> [Quoted passage]

# Question: Howto enable hotplug governor in Franco Kernel



## davidsky1 (Jan 19, 2012)

I can't find any instructions on how to enable the hotplug governor in Franco.Kernel nightly 13.

Franco has released an app which does this automatically, but I don't have a credit/debit card so can't purchase it. Apparently the release notes for the Kernel give instructions on how to do this, requiring the typing of some script in some location. I see some console commands in his release notes, but they are non-transparent.

Can anyone tell me the necessary steps to enable the hotplug governor for Franco.Kernel that doesn't require purchasing of his application?


----------



## PaulG1488 (Dec 16, 2011)

It's in the op of his thread

Sent from my Galaxy Nexus


----------



## Firemedic (Dec 27, 2011)

Just spend the 1.80...It won't break you.. and it supports development of his fabulous work!!


----------



## MFD00M (Aug 31, 2011)

I believe he said he was going to put his app up on a site for people who don't or can't use a credit card

Sent from my Galaxy Nexus using RootzWiki


----------



## davidsky1 (Jan 19, 2012)

Thanks for your replies. In the OP I mentioned I can't purchase it because I don't have a debit or credit card.

Also I am aware that there are instructions somewhere hidden in Franco's post, and as I mentioned they are not very clear or thorough, so I am posting here to get better instructions.


----------



## cvbcbcmv (Sep 14, 2011)

You could use lean kernel with interactivex which is basically hotplug, but can't you borrow a friends card for 1.80?

Sent from my Galaxy Nexus using Tapatalk


----------



## davidsky1 (Jan 19, 2012)

I didn't mention that I came from lean, which I left because it had the same problem with battery. However I didn't use interactive x, so i will try that tomorrow if i have no progress by then

Also, thanks for the repeated suggestions to buy, but I am trying to figure out how to enable hotplug without the paid app.


----------



## Kancerstick (Dec 25, 2011)

you need to use terminal emulator or an app similar .

when u are at the cmd prompt in the emulator type "su" then press enter. It will ask you for root permissions.

then enter this exactly "echo 1 > /sys/module/dsscomp/parameters/hotplug_enabled" hit enter and your done

you can also edit the build.prop by just changing the echo 0 to echo 1 in root explorer if you know how to use that as well.

hope this helps


----------



## davidsky1 (Jan 19, 2012)

> [Written problem 1]
Echo the listing from the line containing "You are a computer-use agent. Screen" through its final line, both ends included.
The forum thread and the listing are unrelated material.

> [Dataset]
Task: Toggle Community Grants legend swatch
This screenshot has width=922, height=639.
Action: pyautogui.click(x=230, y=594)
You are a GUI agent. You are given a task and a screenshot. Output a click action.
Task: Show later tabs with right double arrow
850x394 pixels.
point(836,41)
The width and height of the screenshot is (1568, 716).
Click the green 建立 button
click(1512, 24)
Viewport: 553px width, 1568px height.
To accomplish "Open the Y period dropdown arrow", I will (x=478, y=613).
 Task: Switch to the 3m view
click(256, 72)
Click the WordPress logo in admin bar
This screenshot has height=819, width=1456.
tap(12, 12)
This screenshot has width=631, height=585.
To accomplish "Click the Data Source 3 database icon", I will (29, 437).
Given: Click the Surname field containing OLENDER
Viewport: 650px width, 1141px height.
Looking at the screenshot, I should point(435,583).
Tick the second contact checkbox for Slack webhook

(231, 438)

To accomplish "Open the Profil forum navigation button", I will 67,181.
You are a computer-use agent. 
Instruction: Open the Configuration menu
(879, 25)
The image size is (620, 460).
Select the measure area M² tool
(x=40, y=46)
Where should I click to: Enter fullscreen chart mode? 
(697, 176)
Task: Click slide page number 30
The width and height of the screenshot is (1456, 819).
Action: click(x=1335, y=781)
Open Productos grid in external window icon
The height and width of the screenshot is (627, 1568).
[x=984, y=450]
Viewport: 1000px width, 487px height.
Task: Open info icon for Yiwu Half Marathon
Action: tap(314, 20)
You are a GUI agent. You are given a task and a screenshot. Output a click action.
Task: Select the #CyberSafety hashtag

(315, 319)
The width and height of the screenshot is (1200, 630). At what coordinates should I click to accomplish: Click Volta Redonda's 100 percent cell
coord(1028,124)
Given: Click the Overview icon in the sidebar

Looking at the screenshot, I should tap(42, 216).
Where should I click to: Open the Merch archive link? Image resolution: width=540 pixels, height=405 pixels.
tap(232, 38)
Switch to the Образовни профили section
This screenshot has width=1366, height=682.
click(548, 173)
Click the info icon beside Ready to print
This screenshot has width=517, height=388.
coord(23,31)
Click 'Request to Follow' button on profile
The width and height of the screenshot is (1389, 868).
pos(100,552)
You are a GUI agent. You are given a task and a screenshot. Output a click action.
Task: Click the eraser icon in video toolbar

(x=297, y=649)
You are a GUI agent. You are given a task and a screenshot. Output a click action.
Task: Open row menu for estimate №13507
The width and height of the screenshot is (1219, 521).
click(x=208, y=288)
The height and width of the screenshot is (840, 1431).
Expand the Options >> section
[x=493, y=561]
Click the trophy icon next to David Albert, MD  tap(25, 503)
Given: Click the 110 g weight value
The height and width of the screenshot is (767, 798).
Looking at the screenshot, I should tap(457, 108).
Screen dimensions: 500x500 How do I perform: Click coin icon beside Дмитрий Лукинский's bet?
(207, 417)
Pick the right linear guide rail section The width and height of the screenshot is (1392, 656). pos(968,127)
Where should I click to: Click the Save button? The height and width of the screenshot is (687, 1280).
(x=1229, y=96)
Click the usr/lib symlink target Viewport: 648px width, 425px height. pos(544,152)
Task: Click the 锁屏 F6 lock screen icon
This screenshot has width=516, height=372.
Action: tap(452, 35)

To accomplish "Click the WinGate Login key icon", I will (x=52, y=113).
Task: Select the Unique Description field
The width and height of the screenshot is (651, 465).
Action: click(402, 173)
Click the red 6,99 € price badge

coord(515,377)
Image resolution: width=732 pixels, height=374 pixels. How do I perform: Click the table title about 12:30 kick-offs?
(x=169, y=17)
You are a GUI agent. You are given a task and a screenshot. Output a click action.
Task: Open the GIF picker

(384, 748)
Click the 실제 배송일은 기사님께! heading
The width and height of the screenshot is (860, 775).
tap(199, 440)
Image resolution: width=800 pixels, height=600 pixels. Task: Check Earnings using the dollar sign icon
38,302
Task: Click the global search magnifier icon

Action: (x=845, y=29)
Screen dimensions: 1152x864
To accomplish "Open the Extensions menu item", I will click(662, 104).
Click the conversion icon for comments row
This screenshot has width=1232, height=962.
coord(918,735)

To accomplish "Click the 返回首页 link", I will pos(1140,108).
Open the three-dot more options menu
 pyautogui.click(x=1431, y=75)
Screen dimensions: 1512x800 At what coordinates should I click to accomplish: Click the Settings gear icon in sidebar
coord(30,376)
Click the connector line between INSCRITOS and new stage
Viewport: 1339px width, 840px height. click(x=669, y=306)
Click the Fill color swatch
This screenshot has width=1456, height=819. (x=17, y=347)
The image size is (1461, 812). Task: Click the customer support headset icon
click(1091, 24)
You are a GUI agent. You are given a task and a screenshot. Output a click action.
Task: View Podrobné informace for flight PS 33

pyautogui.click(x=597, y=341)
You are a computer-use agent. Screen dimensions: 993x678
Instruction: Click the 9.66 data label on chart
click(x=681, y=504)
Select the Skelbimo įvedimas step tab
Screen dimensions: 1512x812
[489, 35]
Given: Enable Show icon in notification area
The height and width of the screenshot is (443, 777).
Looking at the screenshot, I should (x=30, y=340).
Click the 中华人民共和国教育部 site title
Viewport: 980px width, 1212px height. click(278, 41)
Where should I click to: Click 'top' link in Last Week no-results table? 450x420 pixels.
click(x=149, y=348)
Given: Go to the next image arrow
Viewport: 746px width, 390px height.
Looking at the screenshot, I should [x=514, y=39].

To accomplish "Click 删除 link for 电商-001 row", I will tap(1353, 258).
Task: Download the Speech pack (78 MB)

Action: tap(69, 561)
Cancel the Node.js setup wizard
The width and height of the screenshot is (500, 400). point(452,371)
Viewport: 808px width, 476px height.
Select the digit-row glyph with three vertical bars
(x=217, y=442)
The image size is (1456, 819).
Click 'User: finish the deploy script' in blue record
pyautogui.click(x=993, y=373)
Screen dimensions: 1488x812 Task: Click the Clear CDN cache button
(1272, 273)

> [Written problem 2]
In the forum thread:
(a) What price do replies give for Franco's app?
(b) Which kernel had davidsky1 used before, and left because of a battery problem?
(c) What does Kancerstick say to type at the command prompt before the echo command?

> [Exercise solution 1]
You are a computer-use agent. Screen dimensions: 993x678
Instruction: Click the 9.66 data label on chart
click(x=681, y=504)
Select the Skelbimo įvedimas step tab
Screen dimensions: 1512x812
[489, 35]
Given: Enable Show icon in notification area
The height and width of the screenshot is (443, 777).
Looking at the screenshot, I should (x=30, y=340).
Click the 中华人民共和国教育部 site title
Viewport: 980px width, 1212px height. click(278, 41)
Where should I click to: Click 'top' link in Last Week no-results table? 450x420 pixels.
click(x=149, y=348)
Given: Go to the next image arrow
Viewport: 746px width, 390px height.
Looking at the screenshot, I should [x=514, y=39].

To accomplish "Click 删除 link for 电商-001 row", I will tap(1353, 258).
Task: Download the Speech pack (78 MB)

Action: tap(69, 561)
Cancel the Node.js setup wizard
The width and height of the screenshot is (500, 400). point(452,371)
Viewport: 808px width, 476px height.
Select the digit-row glyph with three vertical bars
(x=217, y=442)
The image size is (1456, 819).
Click 'User: finish the deploy script' in blue record
pyautogui.click(x=993, y=373)
Screen dimensions: 1488x812 Task: Click the Clear CDN cache button
(1272, 273)

> [Exercise solution 2]
(a) 1.80
(b) Lean kernel
(c) "su"